Sunil Mittal is Fortune’s Asian businessman of the year
Posted on | January 18, 2007 |
Sunil Mittal has been adjudged “Asia businessman of the year” by Fortune magazine for making Bharti Airtel the telecom leader in India.
This Fortune article talks about how he built a mobile-phone empire by turning outsourcing on its head.
The epiphany.
The more he pondered, the more Mittal doubted his ability to build out a network fast enough to keep pace with all that growth.

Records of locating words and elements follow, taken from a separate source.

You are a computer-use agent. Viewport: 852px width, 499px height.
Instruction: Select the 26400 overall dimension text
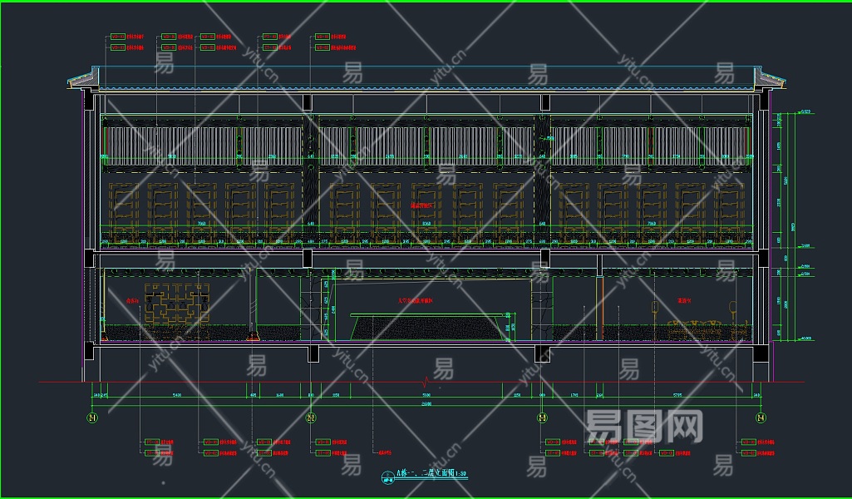[426, 403]
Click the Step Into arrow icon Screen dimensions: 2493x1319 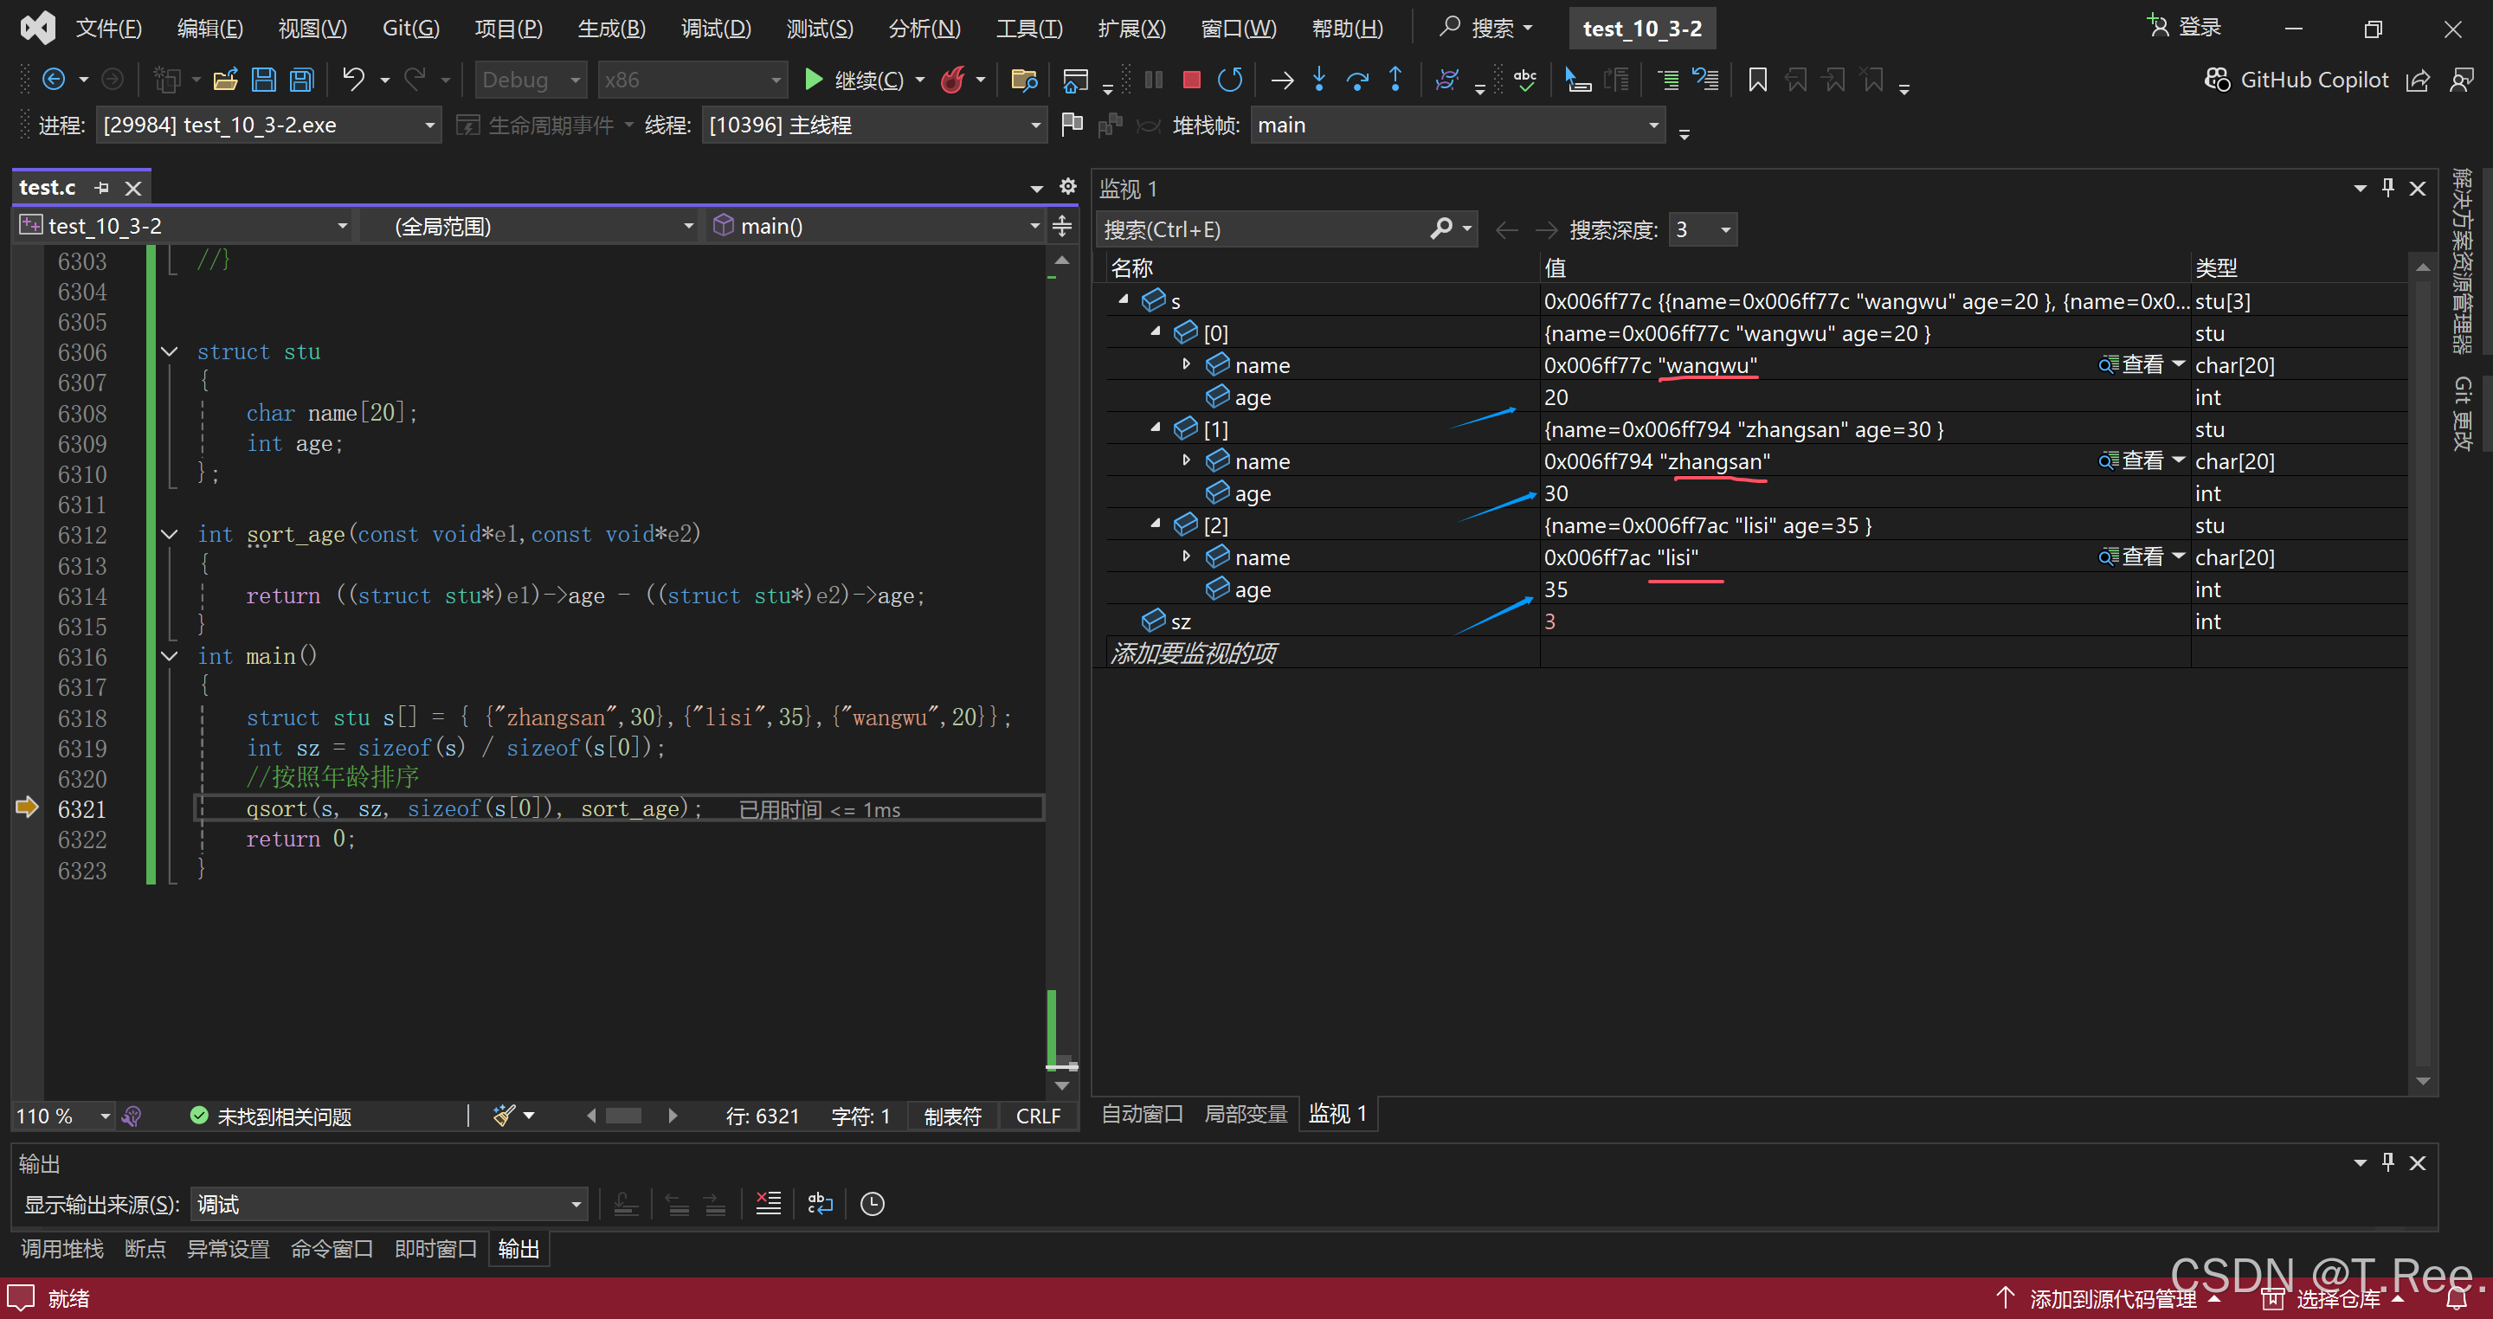coord(1319,80)
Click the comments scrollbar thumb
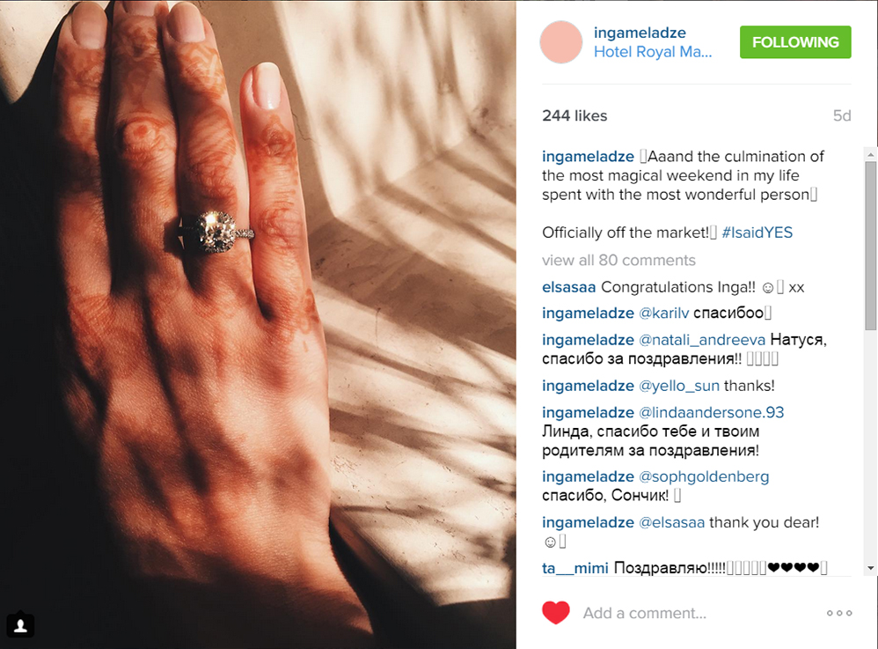 (870, 246)
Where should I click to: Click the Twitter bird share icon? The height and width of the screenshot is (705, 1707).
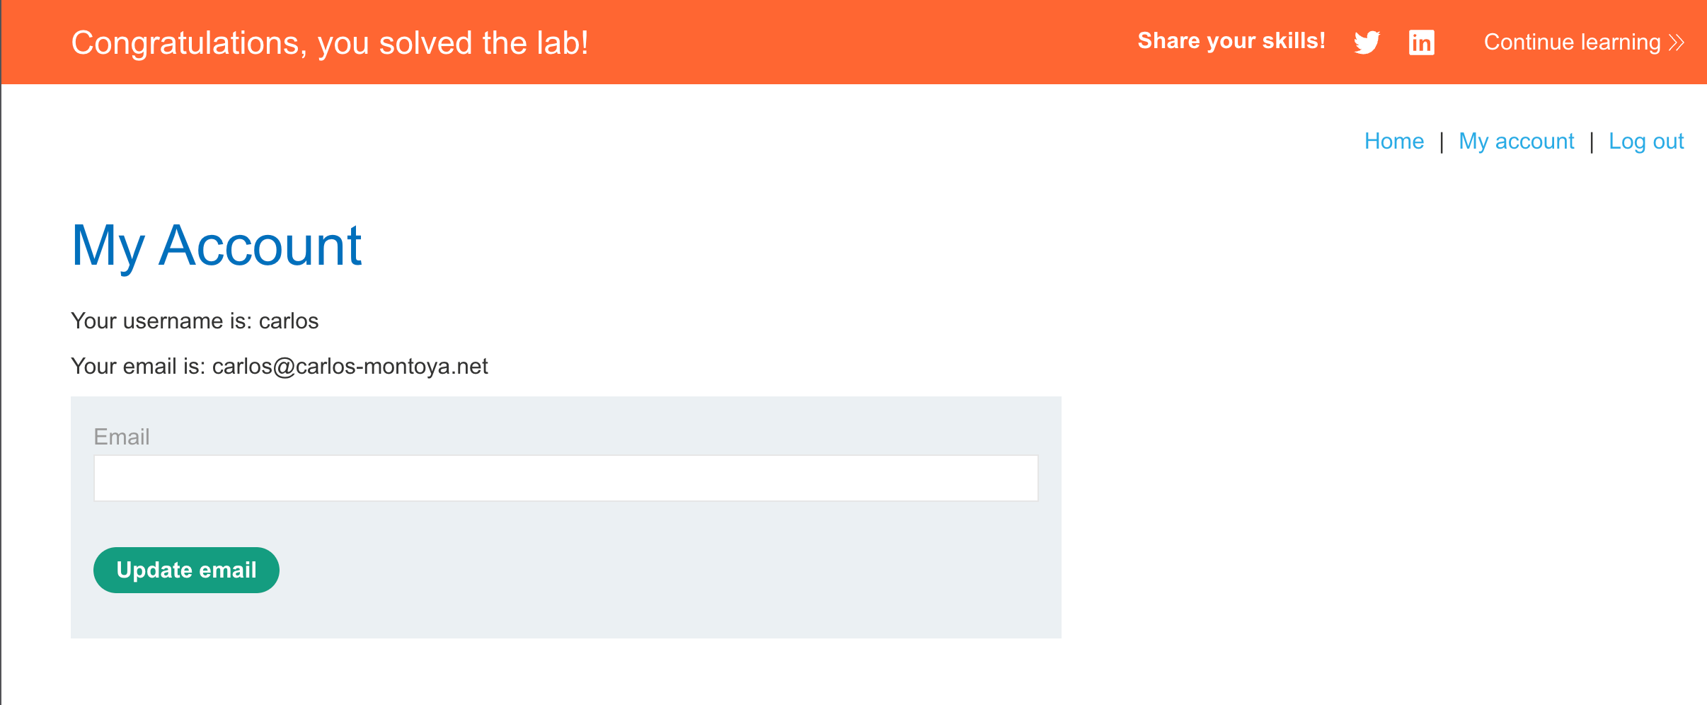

“I was meeting with people from Orange, Vodafone (Charts), and T-Mobile,” he recalls, sitting in a bungalow on the outskirts of Delhi that serves as Bharti’s headquarters. “And I saw that these were huge companies, hugely resourced. And it began to dawn on me: I have to be like them. But could I afford to be like them? We’d need to hire 10,000 people, maybe 20,000, within two years. Did we have the resources to do that? Were we the best company to attract that kind of talent? The answer, clearly, was no.”
Bharti’s outsourcing model was the solution.
But Mittal figured he never owned the network in the first place. “If something goes wrong with my switch, there’s no way anyone from Bharti can do anything about it. An Ericsson guy is going to have to come and fix it. I don’t manufacture it; I can’t maintain or upgrade it. So I’m thinking, ‘This doesn’t really belong to me. Let’s just throw it out.”
Sunil shares a belief regarding his core strategy of partnerships.
And he ascribes much of his success to his refusal to tie up with other Indian firms. “It’s very hard for two Indians to partner well,” he says.
I like this oft-quoted quote.
Bharti’s initial estimate of $25 million to build a network in Delhi was too low by a factor of four. Says Mittal: “People told me this was a business for companies with deep pockets. Had we known how deep, we’d never have tried it.